Preoperative localization of small pancreatic tumors by fine needle tattooing can be performed safely using EUS (Gress et al, 2002b; Farrell et al, 2009). This precludes the need for intraoperative US and may allow the surgeon to perform a more limited pancreatic resection. A role for EUS-guided intratumoral placement of gold fiducials in localizing pancreatic tumors for targeted radiation therapy has also been demonstrated (Pishvaian et al, 2006; Yan & Van Dam, 2008). This modality of radiotherapy minimizes toxicity to the surrounding tissue by allowing delivery of highly conformal radiation treatments.

Novel Therapeutics

EUS-guided ethanol ablation of cysts has been recently reported (Gan et al, 2005; DeWitt et al, 2009). Patients with asymptomatic, unilocular pancreatic cysts were treated by injection and lavage of the cyst with ethanol through an FNA needle. Compared to saline lavage, a significant decrease in mean cyst size was seen on follow-up imaging. Those that underwent resection showed histologic evidence of epithelial ablation, and 30% to 35% of patients had complete cyst resolution. Acute pancreatitis was observed at a rate of 0% to 4% with no instances of intracystic hemorrhage.
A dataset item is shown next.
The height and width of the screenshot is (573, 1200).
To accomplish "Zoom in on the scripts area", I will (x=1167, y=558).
In patients with advanced abdominal malignancies, simultaneous duodenal and biliary obstruction can occur. Traditionally, these patients have required percutaneous or surgical biliary drainage, because transpapillary decompression via ERCP is often not possible. EUS-guided transduodenal or transgastric biliary drainage is a technique in development that may offer an alternate mode of internal decompression. Similar to pseudocyst drainage, the target—in this case, a dilated CBD or left hepatic duct—is localized with EUS and punctured with an FNA needle. A cholangiogram is performed (Fig. 14.15A) followed by guidewire insertion, dilation of the tract, and deployment of a plastic or self-expanding metal stent across the choledochoduodenostomy or hepaticogastrostomy tract (Fig. 14.15B). High technical and clinical success has been reported, with prompt relief of pruritus and jaundice and no major procedural complications (Park et al, 2009; Yamao et al, 2008; Will et al, 2007).
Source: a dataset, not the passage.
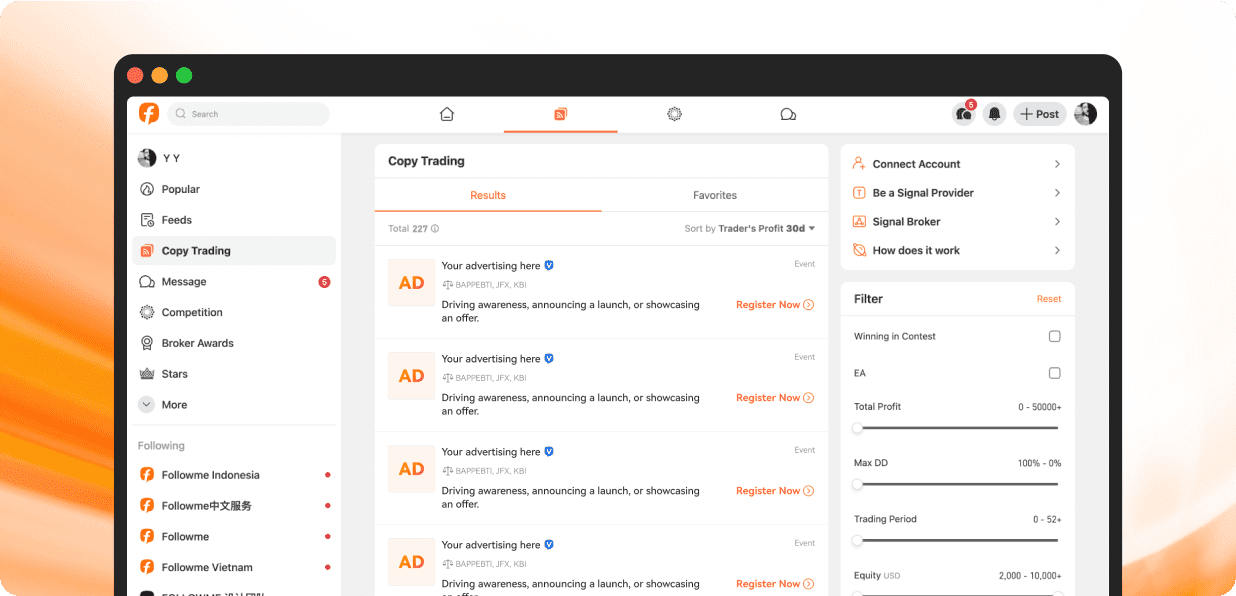
Task: Open the chat messages icon in top bar
Action: pos(788,114)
EUS-guided intratumoral therapy of solid masses is being actively investigated. Several therapeutic agents have been evaluated, including activated lymphocyte cultures, viral vectors, oncolytic viruses, and radioactive seeds (Chang et al, 2000; Senzer et al, 2004; Hecht et al, 2003; Jin et al, 2008). Early studies have established safety and demonstrated partial response or disease stabilization in most patients. The feasibility and safety of performing radiofrequency ablation and cryotherapy of the pancreas using an EUS platform has been established in animal models (Goldberg et al, 1999; Carrara et al, 2008).

Summary

EUS is an important tool in the preoperative evaluation of patients with abnormalities that involve the pancreas and the biliary tree. It provides detailed images of the pancreas and bile ducts and complements the findings of noninvasive radiographic imaging. For patients seen initially with suspected pancreatic or bile duct cancer, multidetector CT scanning assists in identifying those with obvious masses, metastatic disease, and vascular involvement. The usefulness of EUS in this setting is limited, except to provide tissue diagnosis through the use of EUS-guided fine needle aspiration. For patients with small tumors, ampullary lesions, or equivocal findings detected by CT or MRI, the high sensitivity of EUS helps provide a diagnosis, with a high accuracy for tumor staging and determining resectability. Because EUS has poor sensitivity for identifying distant metastatic disease, CT scanning and laparoscopy will remain important tools in the evaluation of patients with pancreatic and bile duct cancer who are being considered for surgery. EUS-FNA is a safe and valuable tool in the evaluation of patients with a suspected solid or cystic mass of the pancreas or extrahepatic bile ducts. It has a higher diagnostic sensitivity and specificity than noninvasive imaging and allows tissue sampling as part of the same procedure. As molecular testing improves, the utility of EUS-FNA as a diagnostic modality is likely to grow. Similarly, the evolution of EUS-FNA from a diagnostic to a therapeutic procedure for pancreatic tumors is in its earliest stages but seems promising.